Geof Stone Talks with Daily Beast about President's Review Group on Domestic Surveillance

Obama’s Panel on Domestic Spying Abuses Didn’t Pull Its Punches

On Aug. 27, President Obama met in the White House Situation Room with the high-level panel he’d picked to identify ways to reform the government’s domestic spying policies. All summer, his administration had been engulfed in controversy over revelations by Edward J. Snowden of the National Security Agency’s surveillance practices. Now Obama was trying to regain his footing.

Establishing a blue-ribbon commission in the midst of scandal is a time-honored Washington tradition. It’s a way for a president to try to stanch the bleeding or to say, “Hey, at least I’m doing something!” The move is usually met with cynicism. And indeed, Obama’s critics accused him of filling his panel with establishment cronies who were unlikely to rock any boats.

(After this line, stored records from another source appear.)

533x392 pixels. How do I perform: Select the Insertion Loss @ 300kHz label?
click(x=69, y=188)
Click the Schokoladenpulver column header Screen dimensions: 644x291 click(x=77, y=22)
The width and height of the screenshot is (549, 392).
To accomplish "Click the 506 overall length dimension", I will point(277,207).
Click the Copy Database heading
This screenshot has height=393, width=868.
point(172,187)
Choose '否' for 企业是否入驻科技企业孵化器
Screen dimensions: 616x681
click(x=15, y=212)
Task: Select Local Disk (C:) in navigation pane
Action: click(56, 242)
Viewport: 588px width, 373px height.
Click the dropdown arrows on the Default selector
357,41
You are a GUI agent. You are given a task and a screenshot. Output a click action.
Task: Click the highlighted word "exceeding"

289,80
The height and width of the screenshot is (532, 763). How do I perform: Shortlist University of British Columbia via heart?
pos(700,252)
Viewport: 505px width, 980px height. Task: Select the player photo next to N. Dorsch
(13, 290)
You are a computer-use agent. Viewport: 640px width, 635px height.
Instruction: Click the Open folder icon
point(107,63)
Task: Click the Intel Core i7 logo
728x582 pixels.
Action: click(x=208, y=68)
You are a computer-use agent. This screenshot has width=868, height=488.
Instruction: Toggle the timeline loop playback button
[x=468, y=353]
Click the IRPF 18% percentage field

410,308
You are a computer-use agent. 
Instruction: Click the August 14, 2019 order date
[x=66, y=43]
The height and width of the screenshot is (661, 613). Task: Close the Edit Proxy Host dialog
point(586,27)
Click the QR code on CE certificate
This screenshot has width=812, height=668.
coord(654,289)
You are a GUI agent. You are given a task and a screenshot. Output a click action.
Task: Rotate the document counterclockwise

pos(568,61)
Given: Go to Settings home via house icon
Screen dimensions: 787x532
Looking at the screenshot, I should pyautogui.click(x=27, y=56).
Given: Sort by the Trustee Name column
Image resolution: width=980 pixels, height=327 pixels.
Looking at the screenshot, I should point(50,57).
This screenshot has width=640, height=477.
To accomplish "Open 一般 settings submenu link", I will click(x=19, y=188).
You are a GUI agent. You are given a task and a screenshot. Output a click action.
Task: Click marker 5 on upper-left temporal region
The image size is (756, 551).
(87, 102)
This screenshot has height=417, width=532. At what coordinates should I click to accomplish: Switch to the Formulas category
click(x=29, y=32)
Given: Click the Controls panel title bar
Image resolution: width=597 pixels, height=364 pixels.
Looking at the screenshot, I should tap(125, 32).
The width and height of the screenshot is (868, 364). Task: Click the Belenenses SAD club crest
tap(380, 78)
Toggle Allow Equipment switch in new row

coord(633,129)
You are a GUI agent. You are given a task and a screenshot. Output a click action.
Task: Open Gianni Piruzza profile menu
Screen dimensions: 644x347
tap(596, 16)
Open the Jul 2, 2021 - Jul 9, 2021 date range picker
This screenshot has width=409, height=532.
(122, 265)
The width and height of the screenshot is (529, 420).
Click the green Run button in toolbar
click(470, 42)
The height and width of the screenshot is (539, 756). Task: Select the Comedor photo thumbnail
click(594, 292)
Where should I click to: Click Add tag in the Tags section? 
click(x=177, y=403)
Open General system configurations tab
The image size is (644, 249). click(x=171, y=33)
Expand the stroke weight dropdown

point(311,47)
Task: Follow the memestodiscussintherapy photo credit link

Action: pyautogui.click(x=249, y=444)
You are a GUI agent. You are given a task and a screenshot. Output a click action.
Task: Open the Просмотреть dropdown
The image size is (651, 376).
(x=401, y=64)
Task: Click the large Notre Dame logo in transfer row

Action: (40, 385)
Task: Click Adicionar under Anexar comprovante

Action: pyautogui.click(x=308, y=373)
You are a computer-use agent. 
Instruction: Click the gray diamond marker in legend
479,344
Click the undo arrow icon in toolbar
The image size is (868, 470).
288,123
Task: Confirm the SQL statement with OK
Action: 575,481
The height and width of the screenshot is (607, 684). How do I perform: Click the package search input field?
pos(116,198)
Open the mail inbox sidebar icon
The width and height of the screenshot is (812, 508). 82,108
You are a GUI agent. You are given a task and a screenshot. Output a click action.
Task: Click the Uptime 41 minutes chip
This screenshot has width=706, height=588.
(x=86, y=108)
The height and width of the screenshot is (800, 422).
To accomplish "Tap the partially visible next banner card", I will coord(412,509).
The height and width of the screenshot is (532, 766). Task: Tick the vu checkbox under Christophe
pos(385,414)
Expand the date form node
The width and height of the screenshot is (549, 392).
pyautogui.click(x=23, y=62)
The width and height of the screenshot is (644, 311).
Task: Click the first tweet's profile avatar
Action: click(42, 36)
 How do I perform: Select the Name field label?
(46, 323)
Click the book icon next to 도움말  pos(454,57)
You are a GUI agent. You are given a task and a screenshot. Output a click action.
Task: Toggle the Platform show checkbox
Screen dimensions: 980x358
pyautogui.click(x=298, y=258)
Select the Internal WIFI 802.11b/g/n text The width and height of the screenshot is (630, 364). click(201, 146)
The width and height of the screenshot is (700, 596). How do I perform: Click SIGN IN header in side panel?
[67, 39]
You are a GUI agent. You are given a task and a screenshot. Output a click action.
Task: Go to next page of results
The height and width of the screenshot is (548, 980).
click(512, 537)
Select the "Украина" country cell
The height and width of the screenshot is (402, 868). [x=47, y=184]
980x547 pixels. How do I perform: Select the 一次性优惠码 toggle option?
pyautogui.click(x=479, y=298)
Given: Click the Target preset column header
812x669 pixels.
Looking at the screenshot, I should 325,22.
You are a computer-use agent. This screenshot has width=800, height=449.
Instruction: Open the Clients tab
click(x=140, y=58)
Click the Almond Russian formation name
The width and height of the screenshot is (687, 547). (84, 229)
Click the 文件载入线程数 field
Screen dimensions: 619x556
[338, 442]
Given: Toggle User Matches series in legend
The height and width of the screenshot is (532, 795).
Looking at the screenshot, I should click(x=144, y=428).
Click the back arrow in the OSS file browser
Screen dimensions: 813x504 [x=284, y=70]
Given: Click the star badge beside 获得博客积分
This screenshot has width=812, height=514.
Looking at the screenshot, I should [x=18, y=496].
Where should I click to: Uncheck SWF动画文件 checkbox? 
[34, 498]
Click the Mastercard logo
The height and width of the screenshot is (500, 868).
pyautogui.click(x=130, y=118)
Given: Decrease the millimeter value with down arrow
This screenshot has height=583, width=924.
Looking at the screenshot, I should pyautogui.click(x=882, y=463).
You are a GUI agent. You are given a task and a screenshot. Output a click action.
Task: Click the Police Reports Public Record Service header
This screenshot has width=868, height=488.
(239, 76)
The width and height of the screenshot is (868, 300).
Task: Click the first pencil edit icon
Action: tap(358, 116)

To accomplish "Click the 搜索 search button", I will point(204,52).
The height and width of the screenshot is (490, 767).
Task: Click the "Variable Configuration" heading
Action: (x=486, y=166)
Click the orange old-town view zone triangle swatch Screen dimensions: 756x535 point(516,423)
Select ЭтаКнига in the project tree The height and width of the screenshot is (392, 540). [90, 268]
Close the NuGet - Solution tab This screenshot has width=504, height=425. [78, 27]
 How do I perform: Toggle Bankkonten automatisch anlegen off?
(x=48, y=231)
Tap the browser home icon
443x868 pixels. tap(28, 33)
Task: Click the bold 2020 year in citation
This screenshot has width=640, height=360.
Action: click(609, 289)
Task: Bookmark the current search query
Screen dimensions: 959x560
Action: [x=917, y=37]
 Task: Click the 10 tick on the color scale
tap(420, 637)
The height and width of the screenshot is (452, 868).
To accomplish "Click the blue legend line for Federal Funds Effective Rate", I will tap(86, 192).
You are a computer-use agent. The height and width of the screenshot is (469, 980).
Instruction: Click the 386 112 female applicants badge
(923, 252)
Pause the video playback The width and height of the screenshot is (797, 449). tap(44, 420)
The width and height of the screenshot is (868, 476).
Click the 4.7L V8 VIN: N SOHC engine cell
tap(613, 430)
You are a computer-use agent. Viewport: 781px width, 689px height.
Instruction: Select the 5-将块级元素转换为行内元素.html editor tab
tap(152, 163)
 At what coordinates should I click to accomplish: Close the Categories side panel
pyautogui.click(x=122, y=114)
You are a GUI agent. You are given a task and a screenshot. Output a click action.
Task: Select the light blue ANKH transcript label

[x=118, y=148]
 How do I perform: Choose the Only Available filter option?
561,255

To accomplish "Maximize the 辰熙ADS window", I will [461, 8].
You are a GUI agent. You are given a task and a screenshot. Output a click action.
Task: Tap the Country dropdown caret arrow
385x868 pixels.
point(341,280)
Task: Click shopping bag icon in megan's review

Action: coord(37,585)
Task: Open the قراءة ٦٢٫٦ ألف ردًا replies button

On the surface, there may be have been reason to be suspicious. Obama had worked closely with four of the five members and two had served in his administration.  There was Michael Morrell, the former deputy director of the CIA, who has been a near-constant presence at Obama’s national security meetings. Richard Clarke had advised Obama on counterterrorism issues during the 2008 campaign and was close to National Security Adviser Susan Rice. Two other members, Geoffrey Stone and Cass Sunstein, hailed from the University of Chicago Law School where they had known Obama when he taught constitutional law there in the 90s. (Sunstein later served as a senior official in the Office of Management and Budget under Obama.)